Kamu maliyesinde elde edilen başarılara, ekonomik büyümede ve ihracatta gerçekleşen rekorlara rağmen son yıllarda cari açıkta meydana gelen artış ekonomide meydana gelen iyileşmelerin olumsuz değerlendirilmesine neden olmuştur. Özellikle, küresel ekonomik kriz ile birlikte Türkiye ekonomisinde bir kırılganlık unsuru olarak öne çıkan cari açığın orta vadede azaltılması amacıyla rekabet gücü yüksek olan sektörlere yoğunlaşmak, yüksek katma değerli, yüksek teknolojili ve daha önce ülkede hiç üretilmeyen malların üretimini teşvik etmek, mevcut ekonomik büyüme dinamiğinin devam ettirilmesi için zorunlu hale gelmiştir. Bu doğrultuda genel teşvikler, bölgesel teşvikler ve büyük ölçekli yatırımların teşviklerine ek olarak stratejik yatırımların teşviki yeni sistemde dördüncü bir uygulama olarak ortaya çıkmıştır. Stratejik yatırım teşviklerinin ürün bazlı olması ve bu ürünlerin yüzde 50'den fazlasının yurtdışından ithal edilen yatırım mallarından oluşması, ara malların üretimini artırarak ihracatın ithalata olan bağımlılığını büyük ölçüde kırmayı ve teknolojik dönüşümü sağlamayı hedeflemektedir. Dolayısıyla ithalat bağımlılığı yüksek olan ara malların üretiminin artırılması, orta vadede cari açığın azaltılması ve orta-uzun vadede bu yapısal problemin ortadan kaldırılmasına katkı sağlayacaktır. Ekonomideki bu yapısal probleme çözüm olarak tasarlanan yeni teşvik sistemi problemlere neşter vuracak, böylece cari açık, yatırımlar ve ekonomik büyüme önünde bir engel olmaktan çıkacaktır.

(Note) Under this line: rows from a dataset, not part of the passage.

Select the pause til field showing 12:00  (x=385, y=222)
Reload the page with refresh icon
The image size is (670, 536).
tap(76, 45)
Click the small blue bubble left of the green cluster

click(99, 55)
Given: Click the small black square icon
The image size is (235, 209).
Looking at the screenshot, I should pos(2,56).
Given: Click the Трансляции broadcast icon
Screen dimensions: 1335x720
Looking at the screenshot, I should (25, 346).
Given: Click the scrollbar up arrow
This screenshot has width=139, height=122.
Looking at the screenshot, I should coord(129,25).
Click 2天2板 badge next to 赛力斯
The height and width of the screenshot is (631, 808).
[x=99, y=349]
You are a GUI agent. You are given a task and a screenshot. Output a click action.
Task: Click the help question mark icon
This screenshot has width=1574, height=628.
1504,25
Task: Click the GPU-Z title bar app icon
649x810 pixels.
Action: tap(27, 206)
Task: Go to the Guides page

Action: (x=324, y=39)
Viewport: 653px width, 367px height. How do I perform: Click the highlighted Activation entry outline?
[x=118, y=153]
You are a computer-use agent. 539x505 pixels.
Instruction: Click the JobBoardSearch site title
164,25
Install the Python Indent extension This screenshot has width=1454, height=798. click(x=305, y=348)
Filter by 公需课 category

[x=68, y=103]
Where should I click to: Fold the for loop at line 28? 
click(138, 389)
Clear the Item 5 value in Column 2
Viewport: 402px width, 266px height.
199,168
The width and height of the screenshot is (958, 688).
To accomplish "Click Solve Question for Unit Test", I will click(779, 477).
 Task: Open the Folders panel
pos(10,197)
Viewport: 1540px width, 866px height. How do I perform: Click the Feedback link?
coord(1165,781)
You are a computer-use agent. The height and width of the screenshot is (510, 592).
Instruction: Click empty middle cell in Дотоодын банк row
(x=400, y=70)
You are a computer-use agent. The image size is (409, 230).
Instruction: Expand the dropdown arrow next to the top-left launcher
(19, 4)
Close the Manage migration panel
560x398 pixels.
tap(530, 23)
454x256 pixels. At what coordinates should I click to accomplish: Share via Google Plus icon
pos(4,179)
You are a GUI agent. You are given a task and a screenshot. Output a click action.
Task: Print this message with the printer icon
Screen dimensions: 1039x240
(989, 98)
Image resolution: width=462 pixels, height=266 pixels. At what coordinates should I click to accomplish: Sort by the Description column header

Öncelikli yatırımlara sağlanan teşviklerle, özellikle denizyolu ve demiryolu yolcu ve yük taşımacılığı, eğitim, turizm ve madencilik yatırımlarının desteklenmesi hedeflenmektedir. Bu sektörlerdeki yatırımlar, hangi ilde yapıldığına bakılmaksızın, beşinci bölge teşviklerinden yararlandırılacaktır. Eğitim hususunda beşinci bölge desteğinden faydalanacak olan yatırımcı bu alanda ilk kez yapılan teşvik aracılığı ile iller arası sosyal, kültürel ve ekonomik farklılığı ortadan kaldırmaya da yardımcı olacaktır.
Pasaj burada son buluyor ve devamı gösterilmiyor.